Finance Minister Vassos Shiarly was responding to a German media report that the International Monetary Fund had advocated a haircut on Cypriot bonds as a condition for IMF participation in an aid programme for the euro zone member, which is heavily exposed to debt-crippled Greece.
“It is an unfounded allegation on which I do not wish to comment,” Shiarly said.
“There is no issue of a haircut. These reports are allegations of a position allegedly taken by the IMF. The IMF has never made such a reference and it is unnecessary to even comment on it.”
Cyprus, one of the smallest states in the euro zone, reached a preliminary deal with international lenders last month to get up to 17.5 billion euros in aid, equivalent to the entire annual output of its economy.

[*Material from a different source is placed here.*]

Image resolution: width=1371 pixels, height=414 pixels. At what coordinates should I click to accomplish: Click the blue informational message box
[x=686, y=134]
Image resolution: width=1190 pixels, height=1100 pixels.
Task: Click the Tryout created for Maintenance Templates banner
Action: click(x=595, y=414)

The bulk of that amount, or up to 10 billion euros, would go towards recapitalising banks badly hit by a restructure of Greek sovereign debt earlier this year, according to the draft of the deal.
Germany’s Suddeutsche Zeitung newspaper said on Thursday that the IMF was concerned about the sustainability of Cyprus’s debt and wanted to see private sector involvement in dealing with it.
Shiarly said the level of aid to Cyprus would only be definitively clarified by mid-January, when consultants complete an assessment of the island’s banking system.
“It would be premature at this stage to discuss an issue of debt sustainability or not,” he said, adding he expected it to be discussed at a euro zone finance ministers’ meeting on January 21.
Cyprus approved on Wednesday its 2013 annual budget which calls for sweeping spending cutbacks and tax increases. The island says it plans to save up to 1.3 billion euros over a four-year adjustment period as its part of the bailout deal.
Austerity measures will keep the island in recession through 2013, with the government forecasting the economy will shrink 3.5 percent in 2013 after an expected 2.4 percent contraction this year.